Edit everything in the listing from the line containing "Task: Click the Events calendar icon" down to the line containing "Looking at the screenshot, I should click(x=64, y=923).", replacing "Rotating" with "Overnight" and changing nothing else, then give those lines back.

[Saved data entries]
--- begin ---

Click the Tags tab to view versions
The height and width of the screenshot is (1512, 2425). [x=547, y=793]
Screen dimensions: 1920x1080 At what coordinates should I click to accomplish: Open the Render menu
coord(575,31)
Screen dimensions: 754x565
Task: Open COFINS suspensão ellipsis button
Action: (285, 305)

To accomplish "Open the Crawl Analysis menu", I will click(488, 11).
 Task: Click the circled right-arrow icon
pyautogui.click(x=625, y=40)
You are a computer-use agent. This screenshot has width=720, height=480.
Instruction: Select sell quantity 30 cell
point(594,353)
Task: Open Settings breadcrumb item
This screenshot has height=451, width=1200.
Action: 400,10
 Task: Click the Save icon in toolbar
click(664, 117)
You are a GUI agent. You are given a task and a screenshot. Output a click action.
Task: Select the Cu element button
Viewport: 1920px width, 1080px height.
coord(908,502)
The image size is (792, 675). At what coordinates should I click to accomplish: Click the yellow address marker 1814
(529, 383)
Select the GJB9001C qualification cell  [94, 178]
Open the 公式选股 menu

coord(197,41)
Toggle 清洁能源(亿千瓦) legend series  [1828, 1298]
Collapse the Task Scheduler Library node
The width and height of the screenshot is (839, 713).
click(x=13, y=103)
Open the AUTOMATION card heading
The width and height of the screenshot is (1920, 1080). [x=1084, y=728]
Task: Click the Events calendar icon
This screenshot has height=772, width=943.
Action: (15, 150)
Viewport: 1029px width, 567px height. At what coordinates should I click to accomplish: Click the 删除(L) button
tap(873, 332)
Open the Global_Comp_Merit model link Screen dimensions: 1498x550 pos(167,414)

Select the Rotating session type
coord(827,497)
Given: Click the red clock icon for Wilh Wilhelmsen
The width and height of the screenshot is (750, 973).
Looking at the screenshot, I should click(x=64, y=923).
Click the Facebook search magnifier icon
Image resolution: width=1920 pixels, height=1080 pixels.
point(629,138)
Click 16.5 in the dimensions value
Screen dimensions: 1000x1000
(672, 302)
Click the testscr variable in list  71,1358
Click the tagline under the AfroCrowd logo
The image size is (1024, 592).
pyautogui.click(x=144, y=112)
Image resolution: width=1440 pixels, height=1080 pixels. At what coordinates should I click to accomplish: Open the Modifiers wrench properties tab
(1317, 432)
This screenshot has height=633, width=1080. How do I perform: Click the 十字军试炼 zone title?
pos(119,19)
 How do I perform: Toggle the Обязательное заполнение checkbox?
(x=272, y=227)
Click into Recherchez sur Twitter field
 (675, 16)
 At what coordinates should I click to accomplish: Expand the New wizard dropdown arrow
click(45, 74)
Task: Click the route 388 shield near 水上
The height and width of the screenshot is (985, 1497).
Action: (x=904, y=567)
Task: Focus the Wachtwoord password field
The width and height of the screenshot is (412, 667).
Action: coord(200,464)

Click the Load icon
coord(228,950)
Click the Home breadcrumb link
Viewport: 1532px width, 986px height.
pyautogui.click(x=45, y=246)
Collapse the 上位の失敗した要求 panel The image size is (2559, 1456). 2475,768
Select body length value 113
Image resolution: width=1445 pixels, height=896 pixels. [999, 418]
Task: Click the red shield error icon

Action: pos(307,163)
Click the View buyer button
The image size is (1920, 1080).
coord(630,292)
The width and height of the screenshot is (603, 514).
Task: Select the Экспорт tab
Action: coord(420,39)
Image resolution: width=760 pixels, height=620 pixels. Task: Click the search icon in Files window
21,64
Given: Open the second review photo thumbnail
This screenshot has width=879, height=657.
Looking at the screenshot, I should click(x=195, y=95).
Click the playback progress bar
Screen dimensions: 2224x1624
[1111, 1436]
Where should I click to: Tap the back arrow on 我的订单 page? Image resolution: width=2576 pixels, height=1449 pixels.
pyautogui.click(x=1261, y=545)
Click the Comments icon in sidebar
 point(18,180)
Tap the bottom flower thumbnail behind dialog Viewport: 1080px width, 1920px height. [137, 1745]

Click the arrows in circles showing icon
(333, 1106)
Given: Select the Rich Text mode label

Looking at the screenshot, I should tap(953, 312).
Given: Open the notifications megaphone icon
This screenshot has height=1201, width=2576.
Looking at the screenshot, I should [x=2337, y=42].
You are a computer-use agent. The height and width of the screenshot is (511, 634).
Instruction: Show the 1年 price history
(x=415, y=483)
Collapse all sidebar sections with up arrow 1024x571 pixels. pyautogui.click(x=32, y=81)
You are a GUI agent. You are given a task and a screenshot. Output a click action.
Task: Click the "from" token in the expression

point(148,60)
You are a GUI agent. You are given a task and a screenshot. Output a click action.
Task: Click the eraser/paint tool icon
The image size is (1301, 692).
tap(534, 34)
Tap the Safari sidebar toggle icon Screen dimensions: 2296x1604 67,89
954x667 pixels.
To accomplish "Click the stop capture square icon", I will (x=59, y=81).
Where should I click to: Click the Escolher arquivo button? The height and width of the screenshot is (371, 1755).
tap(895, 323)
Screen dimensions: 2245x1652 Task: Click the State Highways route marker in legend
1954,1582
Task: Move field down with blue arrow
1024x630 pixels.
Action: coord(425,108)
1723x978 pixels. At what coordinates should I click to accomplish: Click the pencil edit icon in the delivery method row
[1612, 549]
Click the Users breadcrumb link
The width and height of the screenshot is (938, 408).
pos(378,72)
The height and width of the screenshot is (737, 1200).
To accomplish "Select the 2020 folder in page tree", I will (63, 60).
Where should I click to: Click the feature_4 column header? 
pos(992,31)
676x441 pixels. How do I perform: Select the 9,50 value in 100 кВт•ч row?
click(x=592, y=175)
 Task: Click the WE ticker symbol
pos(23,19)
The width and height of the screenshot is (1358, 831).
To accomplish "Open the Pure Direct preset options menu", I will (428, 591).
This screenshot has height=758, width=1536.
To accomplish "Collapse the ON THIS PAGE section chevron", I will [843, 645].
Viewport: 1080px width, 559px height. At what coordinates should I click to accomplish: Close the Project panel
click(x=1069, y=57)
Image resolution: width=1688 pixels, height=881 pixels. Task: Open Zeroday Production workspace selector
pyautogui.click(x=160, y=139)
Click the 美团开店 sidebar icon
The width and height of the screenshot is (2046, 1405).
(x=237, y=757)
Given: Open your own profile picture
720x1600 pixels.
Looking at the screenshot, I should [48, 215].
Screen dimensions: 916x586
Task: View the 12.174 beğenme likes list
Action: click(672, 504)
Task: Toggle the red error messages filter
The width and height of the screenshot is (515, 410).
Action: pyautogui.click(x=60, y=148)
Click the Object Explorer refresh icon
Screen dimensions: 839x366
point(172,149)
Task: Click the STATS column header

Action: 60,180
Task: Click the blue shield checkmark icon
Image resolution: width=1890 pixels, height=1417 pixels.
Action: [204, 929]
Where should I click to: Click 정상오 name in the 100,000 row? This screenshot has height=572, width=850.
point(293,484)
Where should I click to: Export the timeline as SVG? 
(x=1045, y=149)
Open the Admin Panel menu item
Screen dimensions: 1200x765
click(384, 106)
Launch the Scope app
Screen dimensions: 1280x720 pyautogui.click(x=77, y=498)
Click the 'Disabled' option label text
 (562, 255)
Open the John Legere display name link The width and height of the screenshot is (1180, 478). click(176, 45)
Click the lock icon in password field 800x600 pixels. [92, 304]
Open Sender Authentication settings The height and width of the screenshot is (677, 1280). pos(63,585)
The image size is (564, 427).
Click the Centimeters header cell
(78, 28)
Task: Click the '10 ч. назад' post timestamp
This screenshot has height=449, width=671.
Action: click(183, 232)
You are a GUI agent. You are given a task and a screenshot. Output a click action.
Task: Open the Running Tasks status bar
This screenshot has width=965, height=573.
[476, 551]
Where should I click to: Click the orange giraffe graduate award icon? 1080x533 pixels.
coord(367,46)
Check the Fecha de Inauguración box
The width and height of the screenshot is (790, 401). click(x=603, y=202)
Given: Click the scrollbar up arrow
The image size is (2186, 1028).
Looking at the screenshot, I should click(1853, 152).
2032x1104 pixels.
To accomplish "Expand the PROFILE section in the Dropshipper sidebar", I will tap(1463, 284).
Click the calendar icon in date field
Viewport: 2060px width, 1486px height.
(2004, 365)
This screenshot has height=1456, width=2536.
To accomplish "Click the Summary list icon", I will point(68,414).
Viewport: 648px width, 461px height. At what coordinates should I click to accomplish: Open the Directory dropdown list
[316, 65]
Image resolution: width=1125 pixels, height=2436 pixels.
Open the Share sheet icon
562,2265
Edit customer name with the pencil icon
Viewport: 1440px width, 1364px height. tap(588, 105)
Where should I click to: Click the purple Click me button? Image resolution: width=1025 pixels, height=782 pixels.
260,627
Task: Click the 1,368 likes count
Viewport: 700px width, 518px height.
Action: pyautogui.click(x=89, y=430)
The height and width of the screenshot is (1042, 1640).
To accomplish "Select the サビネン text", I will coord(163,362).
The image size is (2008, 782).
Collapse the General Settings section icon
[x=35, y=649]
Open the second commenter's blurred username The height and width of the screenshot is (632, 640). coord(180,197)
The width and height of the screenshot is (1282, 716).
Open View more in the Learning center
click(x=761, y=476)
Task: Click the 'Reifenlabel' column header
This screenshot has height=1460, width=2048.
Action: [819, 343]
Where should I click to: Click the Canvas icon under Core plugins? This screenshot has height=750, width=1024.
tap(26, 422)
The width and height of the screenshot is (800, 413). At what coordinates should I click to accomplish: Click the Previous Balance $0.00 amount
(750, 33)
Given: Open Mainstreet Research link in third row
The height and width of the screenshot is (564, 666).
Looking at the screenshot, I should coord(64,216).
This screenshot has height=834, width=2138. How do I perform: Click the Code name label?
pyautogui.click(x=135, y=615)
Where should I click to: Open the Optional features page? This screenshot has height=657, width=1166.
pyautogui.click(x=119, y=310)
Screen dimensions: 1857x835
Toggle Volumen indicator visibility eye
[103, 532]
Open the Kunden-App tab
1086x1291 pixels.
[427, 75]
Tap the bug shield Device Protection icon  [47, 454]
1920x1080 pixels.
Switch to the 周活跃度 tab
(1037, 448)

--- end ---

▸ Task solution
Task: Click the Events calendar icon
This screenshot has height=772, width=943.
Action: (15, 150)
Viewport: 1029px width, 567px height. At what coordinates should I click to accomplish: Click the 删除(L) button
tap(873, 332)
Open the Global_Comp_Merit model link Screen dimensions: 1498x550 pos(167,414)

Select the Overnight session type
coord(827,497)
Given: Click the red clock icon for Wilh Wilhelmsen
The width and height of the screenshot is (750, 973).
Looking at the screenshot, I should click(x=64, y=923).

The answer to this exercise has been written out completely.